An unapologetic look at Hospitality

Google Hotel Finder (experiment)

August 10, 2011 · Leave a Comment

GoogleGoogle Hotel Finder quietly launched an experimental web site named Hotel Finder. Well not too quietly as I’ve seen more than a few mentions of it online. Just like all of Google’s offerings it has sparse design, offers a few unique tricks and is (for the most part) lightening fast. So if it walks like Google, quacks like Google and smells like Google, then it must be a duck, right? Creating Hotel Finder may have been duck soup for Google (so why didn’t they do it sooner), I think Hotel Finder is pretty much a dead duck (I promise no more duck jokes for the rest of this article).

Google’s new Hotel Finder is “the Google way” to quickly find hotel deals. Like you would expect from Google, it simply works. It being Google, I had expected more. Shamefully there isn’t. Just like with their other new offering Google+, they had plenty of products to copy from and Hotel Finder even more so, looks like a “me too” product.

The lackluster name of the product aside, Google gives us four ways to “find the perfect hotel” (see image on the left). It wouldn’t be Google if they hadn’t improved on the way you can search for a hotel and I must admit this rocks! After you type in the city you want to stay in and your dates you are presented with a map that shows a polygon representing where the search effort was centered. The beauty of it is that you can adjust the shape of the polygon and even add more. This makes searches like “I could stay in uptown or in east but want to avoid downtown” a snap. This would normally take multiple searches, but not with Google because I can lay multiple shapes on the map. Well done!
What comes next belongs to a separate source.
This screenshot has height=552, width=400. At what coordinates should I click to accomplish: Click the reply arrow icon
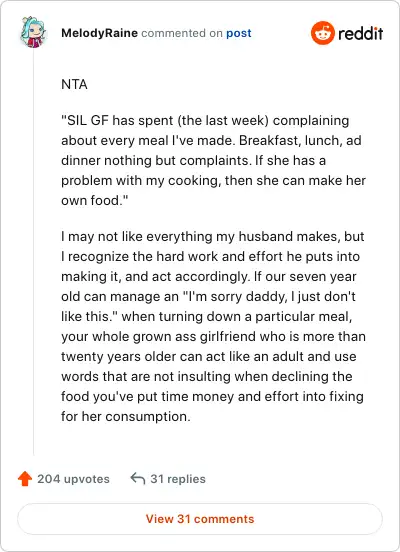click(x=138, y=478)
Unfortunately, that’s where the fun ends. Google boasts that it’s going to show you the popular locations by highlighting them on the map. Great! But they do nothing to tell you what made the location popular. Hotel FInder hotspots Look at the map for Memphis. It doesn’t take a rocket scientist to figure out that most tourists want to be close to Beale street. If feeding beer to a goat is indeed your thing, yeah that’s where you’d want to be. But what does this tell me about my hotel options? Nothing! Is this a safe part of town? Does it have kid friendly activities? Am I close to the convention center? Given how Google seems to know everything about anything, this is a missed opportunity.

After you looked at hotel options for a while Hotel Finder gives you the option to short list your favorites. Meh! Sure it is handy to have your personal picks at the top of the screen but its what I’ve come to expect from a hotel search. Not something to brag about.

Last on the list of “major features” is the price. This is where Hotel Finder operates much the same as Kayak or any other travel search engine for that matter. Like Kayak, Google shows the lowest possible rate. However, unlike Bing you have to click a button before you get to see on which site that rate is available. Every time I looked at a hotel, the brand site was listed but Finder didn’t show the rate. Good luck converting those window shoppers to brand buyers!

What is very interesting is that Google shows the rate as a percentage up or down from the average rate for that hotel. I think that is interesting because I work in an industry closely aligned to revenue management, but what does it do for the average consumer? I think the knee jerk reaction of the average buyer is to select another hotel. Thanks Hotel Finder! I had a perfectly good reason why my August weekend rate is 10% over my yearly average, but you failed to explain that to my prospective customer.

What it offers the hotelier however is a pretty useful insight into his competitors’ pricing strategy. For that reason alone Google Hotel Finder is something to watch. Not that it takes away the function of a dedicated rate-shopper tool like AnyRate — There is just too much data to look at without the help of a carefully crafted comp-set report, but interesting nonetheless.

As it is, Hotel Finder does the hotel a disservice. Not showing the brand.com rate is a big no no. I am not so sure that the average consumer knows what to do with the percentage away from average (however, Bing includes a similar feature so maybe it does work). As a consumer I find the experience lacking. There are some odd user interface choices I have to make to get to the data I want and overall the product is not very informative. Since this is an experimental release there is of course room for improvement so we’ll wait and see what the future brings. Meanwhile I would love to hear your opinion!